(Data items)
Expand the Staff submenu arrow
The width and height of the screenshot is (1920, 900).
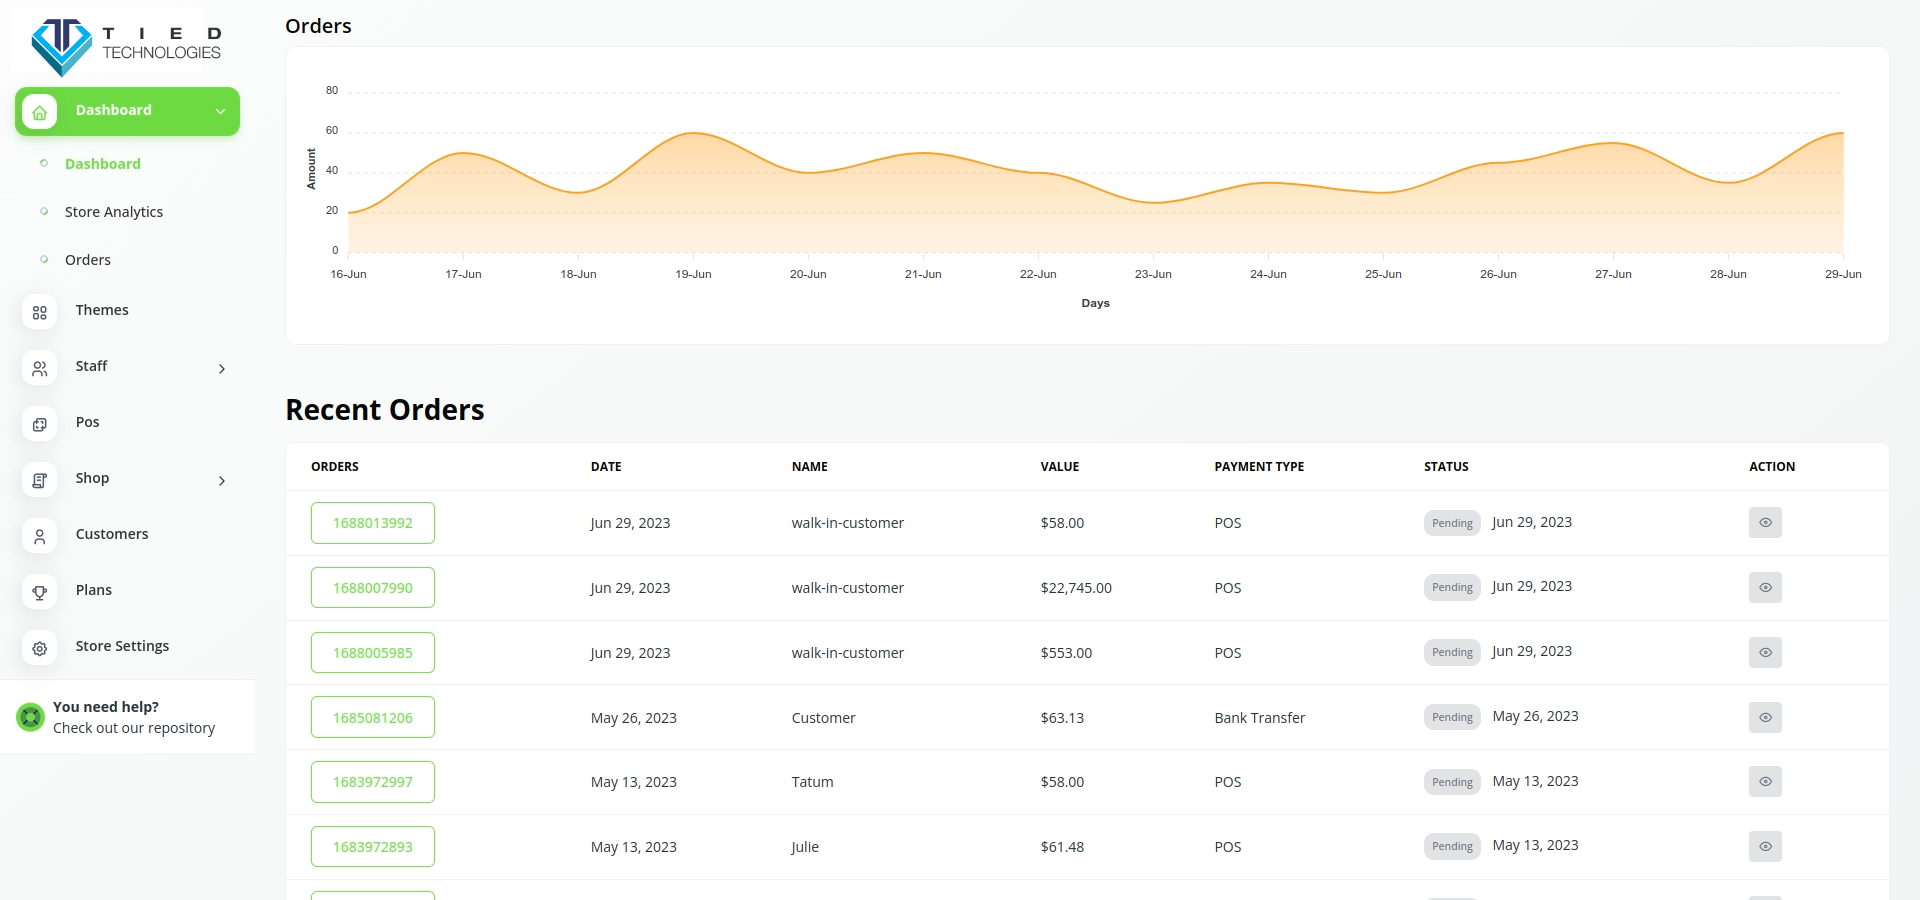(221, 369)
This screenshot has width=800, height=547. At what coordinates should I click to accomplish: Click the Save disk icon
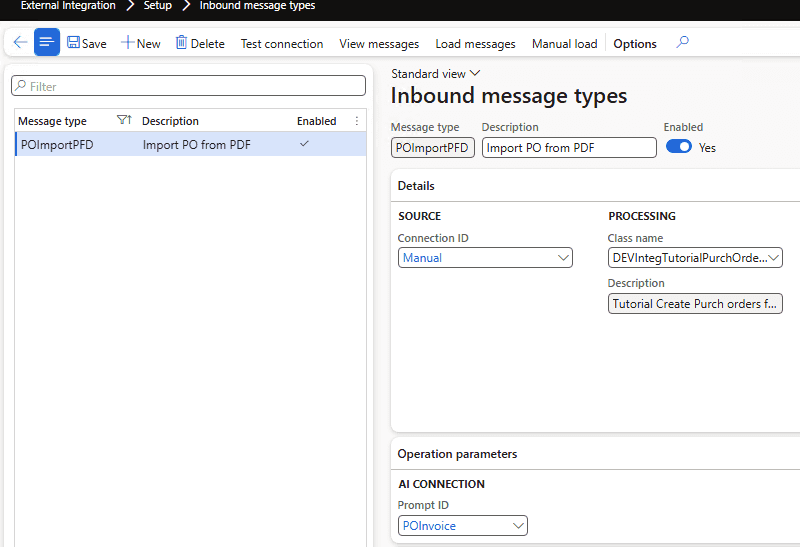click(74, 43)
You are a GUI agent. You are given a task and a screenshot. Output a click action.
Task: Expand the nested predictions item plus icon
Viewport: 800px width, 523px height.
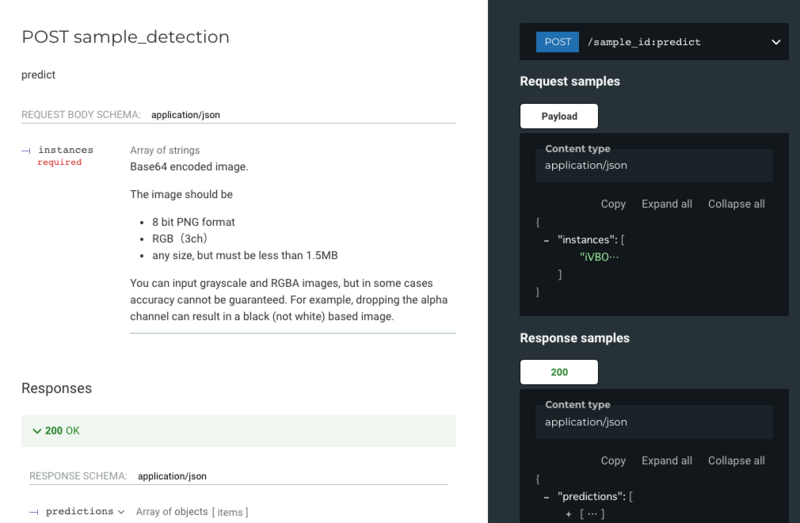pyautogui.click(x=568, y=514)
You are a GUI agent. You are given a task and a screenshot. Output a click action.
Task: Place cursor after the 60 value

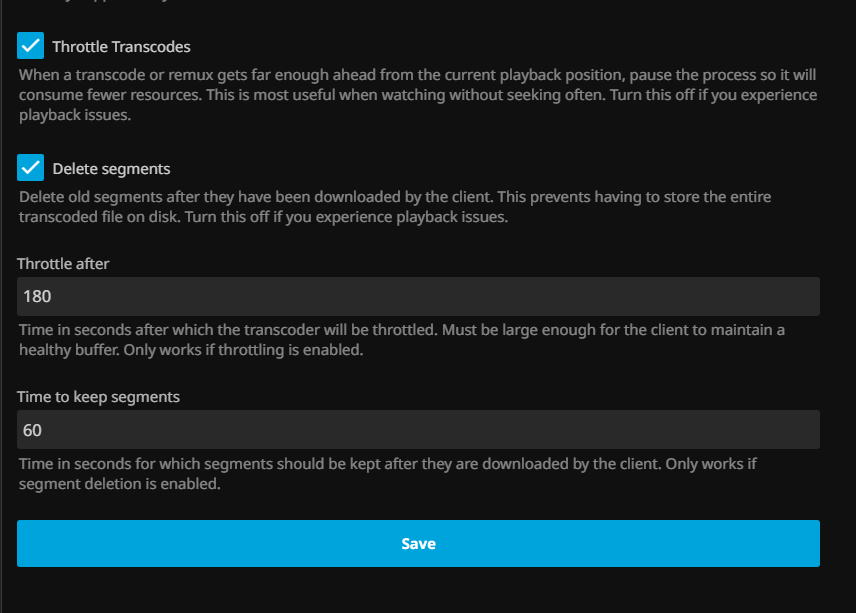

Work request
What is needed is an exact copy of all the entries above, minus the pictures.

Response area
Expand the Staff submenu arrow
The width and height of the screenshot is (1920, 900).
(221, 369)
This screenshot has width=800, height=547. At what coordinates should I click to accomplish: Click the Save disk icon
click(74, 43)
You are a GUI agent. You are given a task and a screenshot. Output a click action.
Task: Expand the nested predictions item plus icon
Viewport: 800px width, 523px height.
pyautogui.click(x=568, y=514)
You are a GUI agent. You are given a task and a screenshot. Output a click action.
Task: Place cursor after the 60 value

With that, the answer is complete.